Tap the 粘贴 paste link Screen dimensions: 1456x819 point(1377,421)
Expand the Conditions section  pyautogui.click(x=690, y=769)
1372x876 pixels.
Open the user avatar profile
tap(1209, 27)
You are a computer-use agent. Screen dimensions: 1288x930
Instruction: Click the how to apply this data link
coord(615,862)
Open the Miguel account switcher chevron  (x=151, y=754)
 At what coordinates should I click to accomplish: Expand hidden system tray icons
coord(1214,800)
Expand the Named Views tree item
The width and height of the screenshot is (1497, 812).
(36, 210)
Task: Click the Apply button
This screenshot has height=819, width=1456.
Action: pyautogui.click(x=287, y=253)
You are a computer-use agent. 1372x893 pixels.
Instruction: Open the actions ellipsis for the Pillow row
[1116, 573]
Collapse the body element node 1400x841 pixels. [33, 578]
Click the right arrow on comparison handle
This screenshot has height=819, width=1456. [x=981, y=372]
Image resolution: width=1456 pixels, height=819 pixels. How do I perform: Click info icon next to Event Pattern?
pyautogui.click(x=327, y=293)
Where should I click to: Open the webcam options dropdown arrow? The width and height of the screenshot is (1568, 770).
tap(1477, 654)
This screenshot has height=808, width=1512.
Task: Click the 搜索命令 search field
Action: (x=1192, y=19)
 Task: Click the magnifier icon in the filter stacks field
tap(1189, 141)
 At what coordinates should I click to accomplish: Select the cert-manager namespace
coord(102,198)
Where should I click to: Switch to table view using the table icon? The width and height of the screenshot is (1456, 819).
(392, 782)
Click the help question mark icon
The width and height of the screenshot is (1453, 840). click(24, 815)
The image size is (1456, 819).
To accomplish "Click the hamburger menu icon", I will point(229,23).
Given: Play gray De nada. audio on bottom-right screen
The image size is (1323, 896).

-------------------------

THE TASK:
Output the data above in full and exactly.

EXERCISE SOLUTION:
Tap the 粘贴 paste link Screen dimensions: 1456x819 point(1377,421)
Expand the Conditions section  pyautogui.click(x=690, y=769)
1372x876 pixels.
Open the user avatar profile
tap(1209, 27)
You are a computer-use agent. Screen dimensions: 1288x930
Instruction: Click the how to apply this data link
coord(615,862)
Open the Miguel account switcher chevron  (x=151, y=754)
 At what coordinates should I click to accomplish: Expand hidden system tray icons
coord(1214,800)
Expand the Named Views tree item
The width and height of the screenshot is (1497, 812).
(36, 210)
Task: Click the Apply button
This screenshot has height=819, width=1456.
Action: pyautogui.click(x=287, y=253)
You are a computer-use agent. 1372x893 pixels.
Instruction: Open the actions ellipsis for the Pillow row
[1116, 573]
Collapse the body element node 1400x841 pixels. [33, 578]
Click the right arrow on comparison handle
This screenshot has height=819, width=1456. [x=981, y=372]
Image resolution: width=1456 pixels, height=819 pixels. How do I perform: Click info icon next to Event Pattern?
pyautogui.click(x=327, y=293)
Where should I click to: Open the webcam options dropdown arrow? The width and height of the screenshot is (1568, 770).
tap(1477, 654)
This screenshot has height=808, width=1512.
Task: Click the 搜索命令 search field
Action: (x=1192, y=19)
 Task: Click the magnifier icon in the filter stacks field
tap(1189, 141)
 At what coordinates should I click to accomplish: Select the cert-manager namespace
coord(102,198)
Where should I click to: Switch to table view using the table icon? The width and height of the screenshot is (1456, 819).
(392, 782)
Click the help question mark icon
The width and height of the screenshot is (1453, 840). click(24, 815)
The image size is (1456, 819).
To accomplish "Click the hamburger menu icon", I will point(229,23).
Given: Play gray De nada. audio on bottom-right screen
The image size is (1323, 896).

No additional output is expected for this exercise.